Our kimono capsule dorm, Kyoto
For the full Japanese experience, many travelers like to stay at a Ryokan, however these are usually very expensive. In smaller towns, we tried to find old inns (in Kurashiki, we stayed at a 350 year old inn) which was now a small guesthouse run by volunteers for the experience of staying at an old Japanese house without breaking our budget.
Outside of cities where there usually are no hostels, prices for accommodation can rise. However, in addition to small family run guesthouses, there are programs which helps visitors enjoy the countryside without the high expenses. One such program is The International Villa group, which currently has 2 locations where old homes are opened up to foreigners to allow them to fully enjoy the Japanese countryside on a friendly budget.
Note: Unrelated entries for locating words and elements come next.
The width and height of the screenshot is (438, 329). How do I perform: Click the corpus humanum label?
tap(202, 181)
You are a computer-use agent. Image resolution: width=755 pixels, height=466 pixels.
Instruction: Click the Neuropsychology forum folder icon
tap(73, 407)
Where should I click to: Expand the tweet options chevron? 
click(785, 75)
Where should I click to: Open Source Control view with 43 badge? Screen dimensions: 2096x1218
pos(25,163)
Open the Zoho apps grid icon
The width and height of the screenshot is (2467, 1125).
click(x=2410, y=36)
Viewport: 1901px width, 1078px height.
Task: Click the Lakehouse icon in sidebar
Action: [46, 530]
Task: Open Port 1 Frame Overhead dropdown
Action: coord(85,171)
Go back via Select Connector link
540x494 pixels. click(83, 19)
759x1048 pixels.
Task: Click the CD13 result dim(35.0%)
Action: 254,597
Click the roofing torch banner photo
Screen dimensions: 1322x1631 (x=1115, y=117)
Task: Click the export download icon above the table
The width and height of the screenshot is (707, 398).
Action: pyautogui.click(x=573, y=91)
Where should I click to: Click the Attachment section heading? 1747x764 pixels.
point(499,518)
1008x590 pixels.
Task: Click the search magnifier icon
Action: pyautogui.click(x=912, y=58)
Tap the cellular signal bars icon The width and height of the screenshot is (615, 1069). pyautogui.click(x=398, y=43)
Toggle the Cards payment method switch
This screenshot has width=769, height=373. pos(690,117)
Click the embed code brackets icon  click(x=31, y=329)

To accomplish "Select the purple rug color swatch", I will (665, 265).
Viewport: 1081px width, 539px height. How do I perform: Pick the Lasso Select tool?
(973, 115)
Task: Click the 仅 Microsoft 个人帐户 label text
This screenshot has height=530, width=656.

In Hattoji, a small village where your days are spent hiking forest trails or biking through rice paddies, the neon lights and skyscraper Japan seems very far away.
Our beautiful Japanese home, Hattoji
We stayed at a beautiful home with rice paper walls, tatami mats, traditional Japanese fireplace and a lovely wooden bath and were lucky enough to have the entire house all to ourselves as we were the only visitors. The caretaker shows you around and points out how everything works but then leaves so you feel like it is your own home. For the inn and the countryside home, we paid 3,500 yen ($35) per person per night.
A full post on all the places we called home in Japan will be up soon.
A must for travelling in Japan is the Japan Rail Pass. The catch is that this pass can only be bought outside of Japan. These passes can be bought through licensed travel agencies or online. It is quite easy to find a travel agency that will sell you the Rail pass exchange order which you can change into the real Rail pass within Japan. This can be done only with your passport which shows your visa entry stamp indicating that you are a Temporary visitor (Japan’s tourist visa stamp).
You have the choice between 7, 14 and 21 days and this starts from the day that you first indicate on your pass. We went for the 14 days pass which costs us 45,100 yen. After 14 days of travelling, we calculated that without the pass we would have come to nearly 83,000 yen, so yes, this is the best budgeting tip for travelling in Japan. Japanese trains including the super fast shinkansens are wonderful to use and extremely clean and comfortable.
Another option which is gaining popularity are the long distance buses which you can also purchase passes for. Tickets can easily be bought online and as we did more travelling than we originally planned for our Rail pass, we tried this option and used the Willer Express. The buses are very clean with privacy caps that can be pulled down over your face and everyone has a personal entertainment screen. It is also a comfortable way of travelling and is cheaper than the train however, the journey does take longer than travelling by train. For example, Kyoto – Tokyo by shinkansen train costs 13,200 yen ($132) – 2,5 hours, versus only 5,500 yen ($55) – 8 hours by Willer Express bus. However, we felt that travelling through Japan by train does give you the ultimate Japan experience.
There are many more ways to keep your budget down in Japan, however, these were our experiences which made us realize that Japan can be as cheap or expensive as your want to make it without losing out on comfort or ease.